CORPORATE AUTHORS AND THE CATALOGUING OF OFFICIAL PUBLICATIONS

DOIhttps://doi.org/10.1108/eb026244
Date01 March 1957
Published date01 March 1957
Pages132-146
AuthorYVONNE RUYSSEN,SUZANNE HONORÉ,ELIZABETH FUDAKOWSKA
Subject MatterInformation & knowledge management,Library & information science
CORPORATE AUTHORS AND THE
CATALOGUING OF OFFICIAL PUBLICATIONS1
by YVONNE RUYSSEN
Service technique de la Direction des bibliothèques de France
and SUZANNE HONORÉ
Service des publications officielles de la Bibliothèque Nationale
Translated by ELIZABETH FUDAKOWSKA
Assistant Librarian, British Library of Political and Economic Science
UNTIL recent years in French libraries works emanating from or sponsored
by a corporate body were considered anonymous and catalogued as such.
* * * * *
_DIRECTIVES:_
**a)** Answer each of these about the article on corporate authors, one per line:
(i) On what date was it published?
(ii) Who translated it?
(iii) With which service was Suzanne Honoré affiliated?
**b)** Please restate the paragraph of the article on corporate authors that opens "UNTIL recent years" in fewer words, keeping its main facts.
**c)** Carry the article on corporate authors forward from its last sentence.
These rows were taken from a different source than the article on corporate authors.

[Document and screenshot pointing entries]
* * * * *
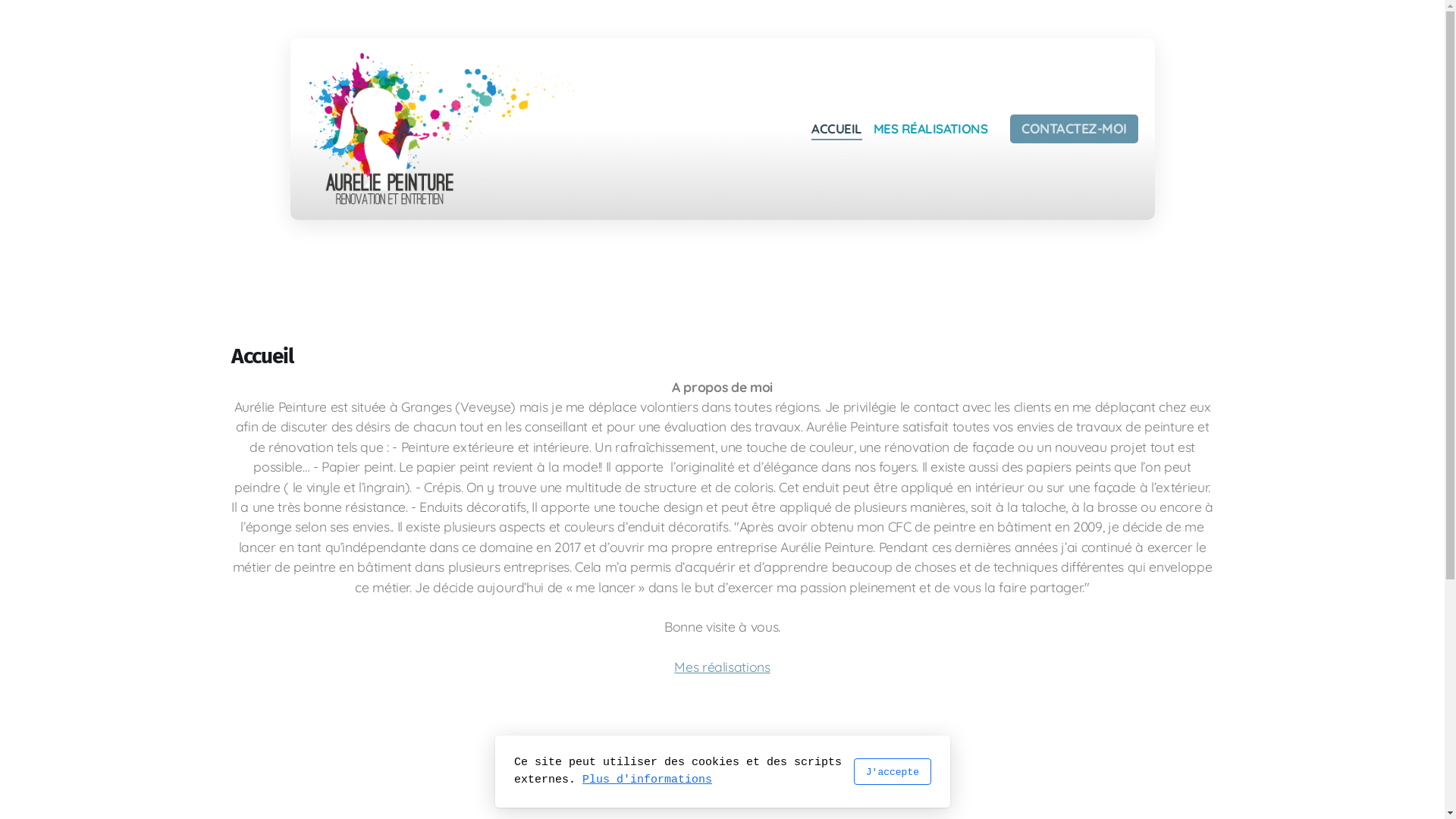  What do you see at coordinates (647, 780) in the screenshot?
I see `'Plus d'informations'` at bounding box center [647, 780].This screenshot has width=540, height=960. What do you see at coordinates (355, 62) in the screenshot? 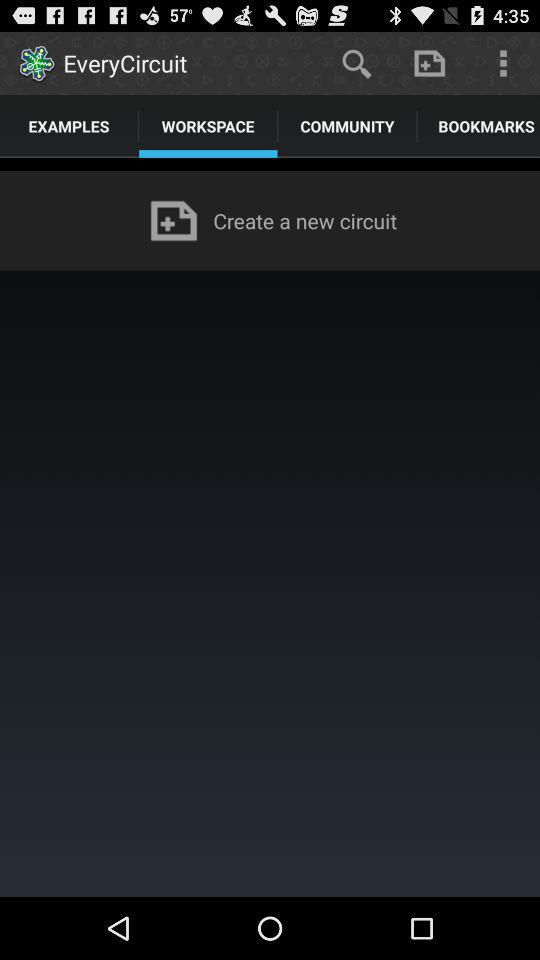
I see `the app next to the everycircuit app` at bounding box center [355, 62].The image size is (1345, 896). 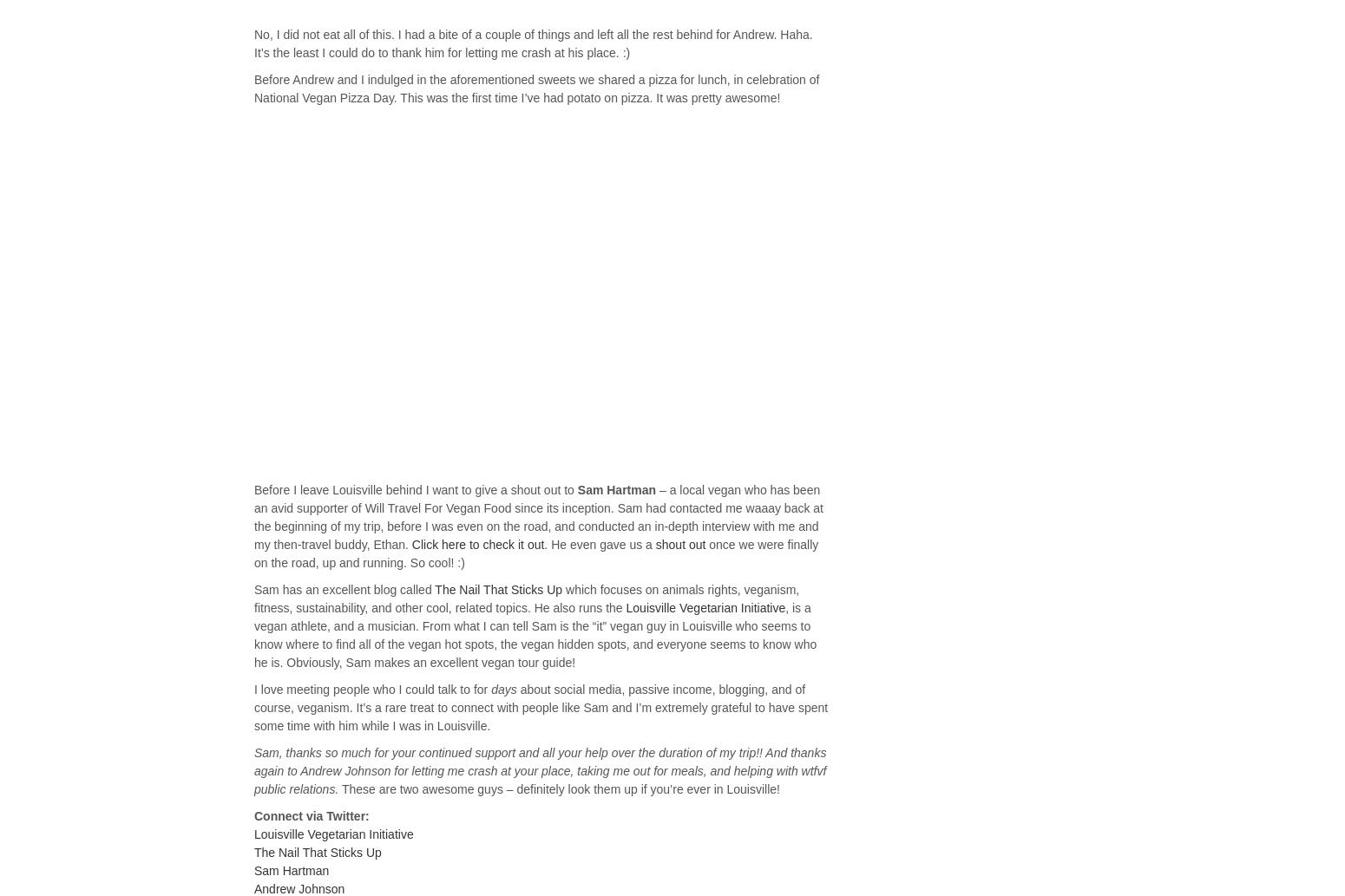 What do you see at coordinates (538, 516) in the screenshot?
I see `'– a local vegan who has been an avid supporter of Will Travel For Vegan Food since its inception. Sam had contacted me waaay back at the beginning of my trip, before I was even on the road, and conducted an in-depth interview with me and my then-travel buddy, Ethan.'` at bounding box center [538, 516].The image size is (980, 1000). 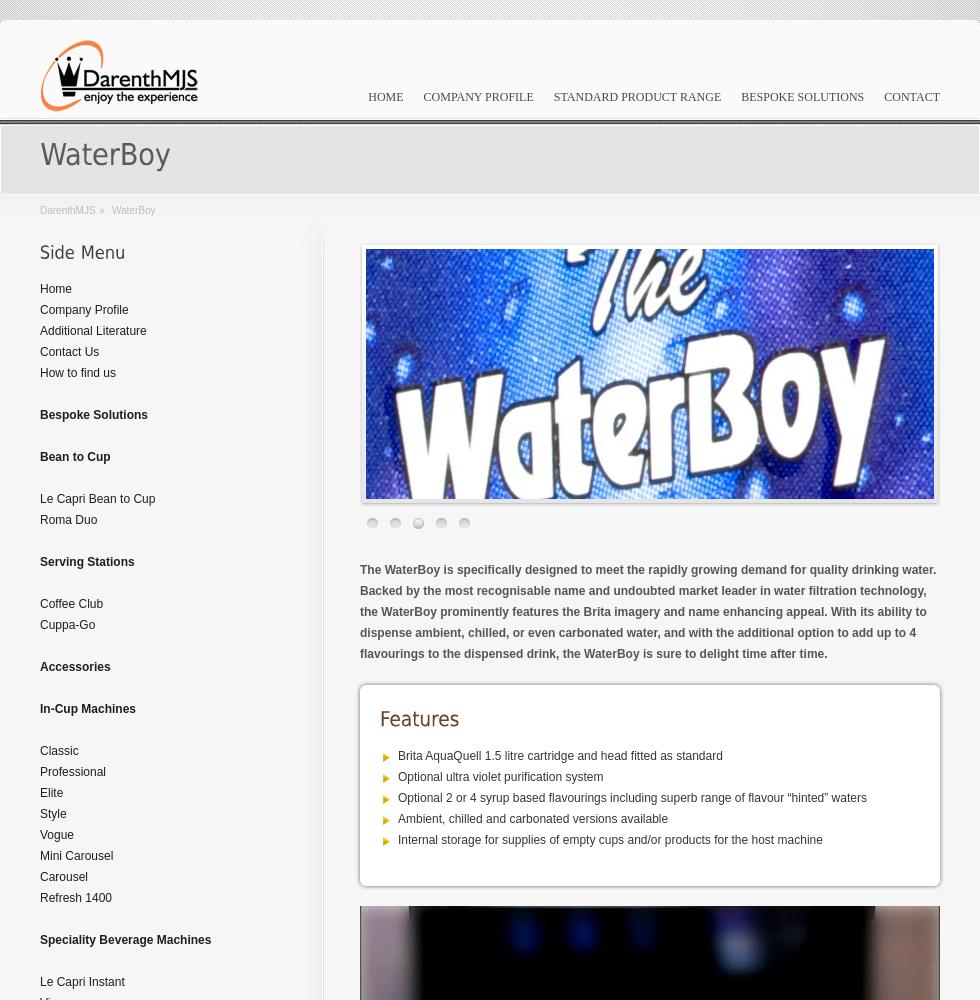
* * * * *
_THE REPLIES:_
**a)**
(i) 01 March 1957
(ii) Elizabeth Fudakowska
(iii) Service des publications officielles de la Bibliothèque Nationale

**b)** Until recently, French libraries treated works issued or sponsored by a corporate body as anonymous and cataloged them that way.

**c)**
And yet, how many librarians working in research libraries could have felt
entirely satisfied with this method? Who has not heard readers' complaints
and criticisms on the subject? How many of us have not attempted to remedy
this by more or less empirical solutions? For works of this kind, indeed, the
strict rule of entering anonymous works under the first word of the title often
appeared absurd and liable to prevent the reader from finding them. How
could a research worker find in the alphabetical author and title catalogue of a
university library a given collective publication issued by a research laboratory
well known to specialists, if the title-page of the publication happened to
begin with neither the name of the laboratory, nor with the title of the
treatise or report in question?
But it is particularly in the sphere of official publications that one can see
the deficiencies of an entirely arbitrary method which in practice, when
applied automatically, led to nothing but incoherence and confusion in the
author and title catalogue.
In the hope of achieving greater precision and no doubt also to compensate
for the arbitrary character of the rule of the 'first word of the title', it was
customary, on the other hand, to treat exceptionally as not being anonymous
any work which featured the name of the editor or the author of the report,
whoever he might be, in its title. The practice only aggravated an already
confused position.
Some examples2 will help to bring out, better than any explanation,
the chief disadvantages of this system, of entering under the first word of
the title and giving priority to the name of a person falsely considered as
author.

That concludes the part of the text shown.